Structures Used for Database Recovery

advertisement
Structures Used for Database Recovery
Several structures of an Oracle database safeguard data against possible failures. This
section introduces each of these structures and its role in database recovery.
Database Backups
A database backup consists of backups of the physical files (all datafiles and a control
file) that constitute an Oracle database. To begin media recovery after a media failure,
Oracle uses file backups to restore damaged datafiles or control files. Replacing a current,
possibly damaged, copy of a datafile, tablespace, or database with a backup copy is called
restoring that portion of the database.
Oracle offers several options in performing database backups, including:




Recovery Manager
operating system utilities
Export utility
Enterprise Backup Utility
Additional Information:
See Oracle8i Backup and Recovery Guide.
The Redo Log
The redo log, present for every Oracle database, records all changes made in an Oracle
database. The redo log of a database consists of at least two redo log files that are
separate from the datafiles (which actually store a database's data). As part of database
recovery from an instance or media failure, Oracle applies the appropriate changes in the
database's redo log to the datafiles, which updates database data to the instant that the
failure occurred.
A database's redo log can consist of two parts: the online redo log and the archived redo
log.
The Online Redo Log
Every Oracle database has an associated online redo log. The Oracle background process
LGWR uses the online redo log to immediately record all changes made through the
associated instance. The online redo log consists of two or more pre-allocated files that
are reused in a circular fashion to record ongoing database changes.

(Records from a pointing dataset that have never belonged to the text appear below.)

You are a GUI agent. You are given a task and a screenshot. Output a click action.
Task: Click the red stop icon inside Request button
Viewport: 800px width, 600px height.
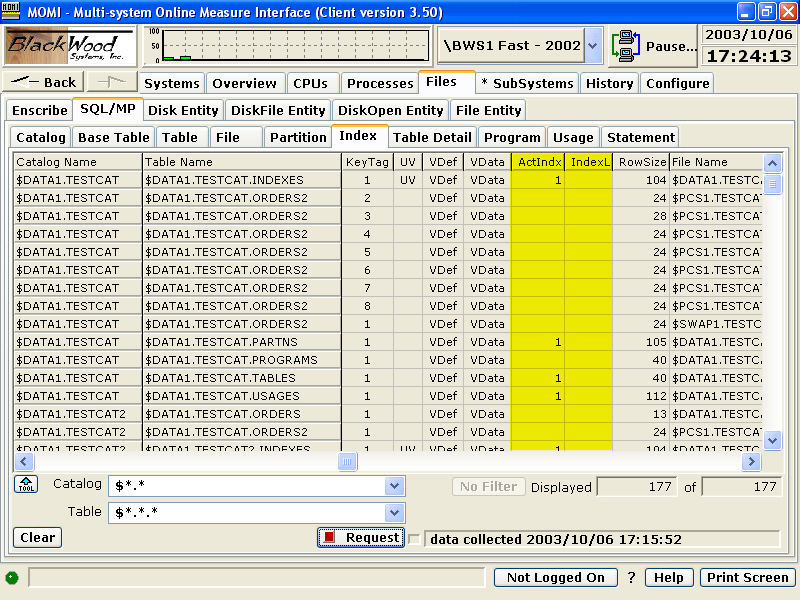pos(327,537)
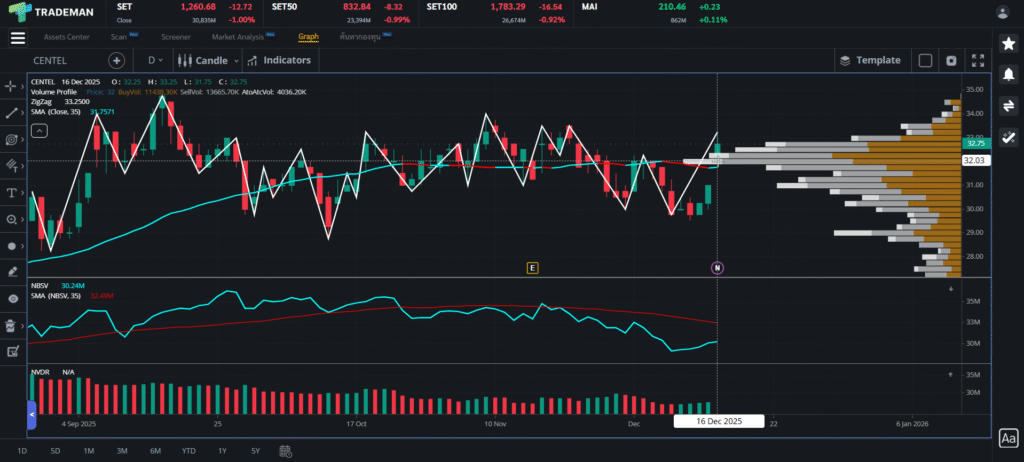Open the alerts bell panel

click(1008, 75)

The Archived (Offline) Redo Log
Optionally, you can configure an Oracle database to archive files of the online redo log
once they fill. The online redo log files that are archived are uniquely identified and make
up the archived redo log. By archiving filled online redo log files, older redo log
information is preserved for operations such as media recovery, while the pre-allocated
online redo log files continue to be reused to store the most current database changes.

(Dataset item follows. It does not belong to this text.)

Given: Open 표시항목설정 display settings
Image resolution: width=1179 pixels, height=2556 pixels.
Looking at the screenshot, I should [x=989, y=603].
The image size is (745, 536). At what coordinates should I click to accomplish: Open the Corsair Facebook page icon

Datafiles that were restored from backup, or were not closed by a clean database
shutdown, may not be completely up to date. These datafiles must be updated by
applying the changes in the archived and/or online redo logs. This process is called
recovery.
See "Database Archiving Modes" for more information.
Rollback Segments
Rollback segments are used for a number of functions in the operation of an Oracle
database. In general, the rollback segments of a database store the old values of data
changed by ongoing transactions (that is, uncommitted transactions).
Among other things, the information in a rollback segment is used during database
recovery to "undo" any "uncommitted" changes applied from the redo log to the datafiles.

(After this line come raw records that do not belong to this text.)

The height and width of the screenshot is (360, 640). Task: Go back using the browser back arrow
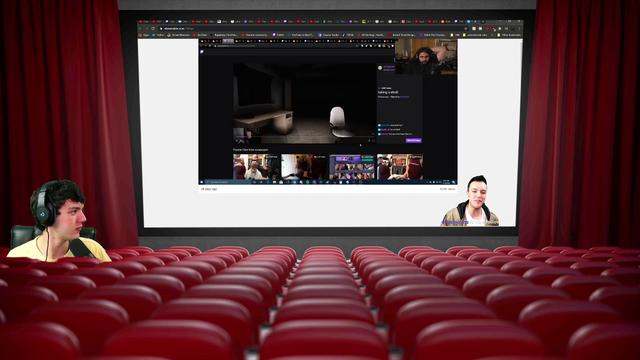click(x=140, y=29)
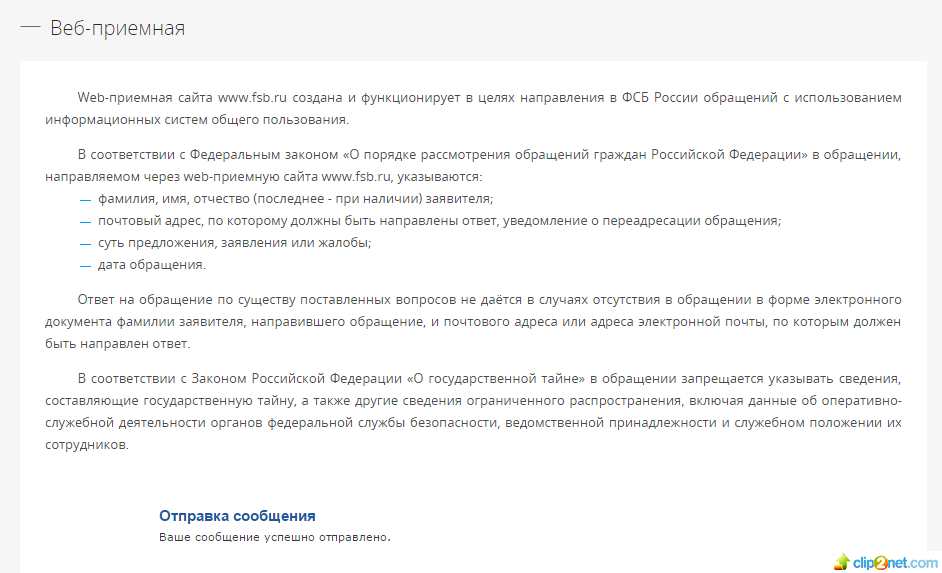
Task: Select the "дата обращения" list item
Action: [151, 265]
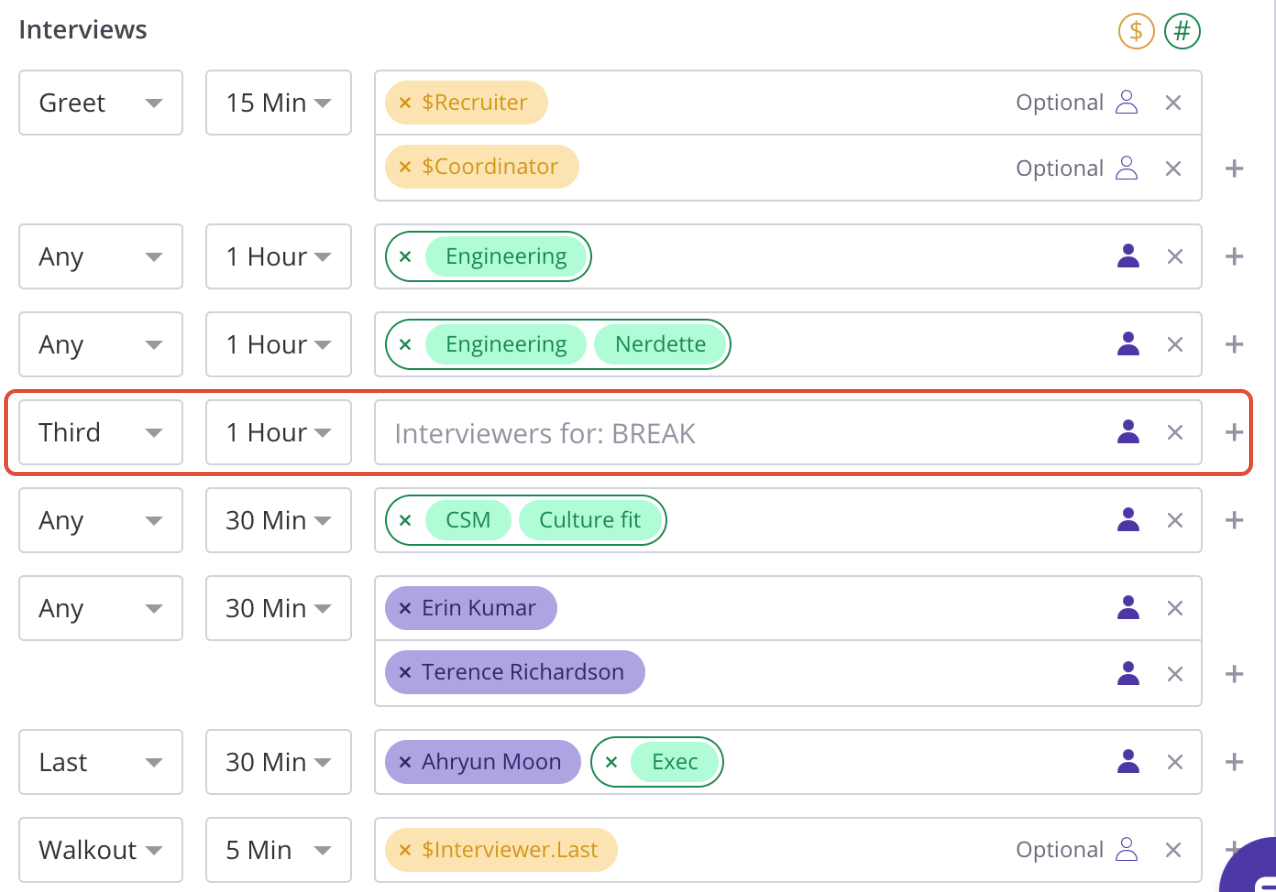Viewport: 1276px width, 892px height.
Task: Remove the $Recruiter chip
Action: pyautogui.click(x=405, y=103)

Therefore, if database recovery is necessary, the data is in a consistent state after the
rollback segments are used to remove all uncommitted data from the datafiles.
Control Files
In general, the control file(s) of a database store the status of the physical structure of the
database. Certain status information in the control file (for example, the current online
redo log file, the names of the datafiles, and so on) guides Oracle during instance or
media recovery.
See "Control Files" for more information.
Rolling Forward and Rolling Back
Database buffers in the buffer cache in the SGA are written to disk only when necessary,
using a least-recently-used algorithm. Because of the way that the DBWn process uses
this algorithm to write database buffers to datafiles, datafiles might contain some data
blocks modified by uncommitted transactions and some data blocks missing changes
from committed transactions.
Two potential problems can result if an instance failure occurs:

Data blocks modified by a transaction might not be written to the datafiles at
commit time and might only appear in the redo log. Therefore, the redo log
contains changes that must be reapplied to the database during recovery.

After the roll forward phase, the datafiles may contain changes that had not been
committed at the time of the failure. These uncommitted changes must be rolled
back to ensure transactional consistency. These changes were either saved to the
datafiles before the failure, or introduced during the roll forward phase.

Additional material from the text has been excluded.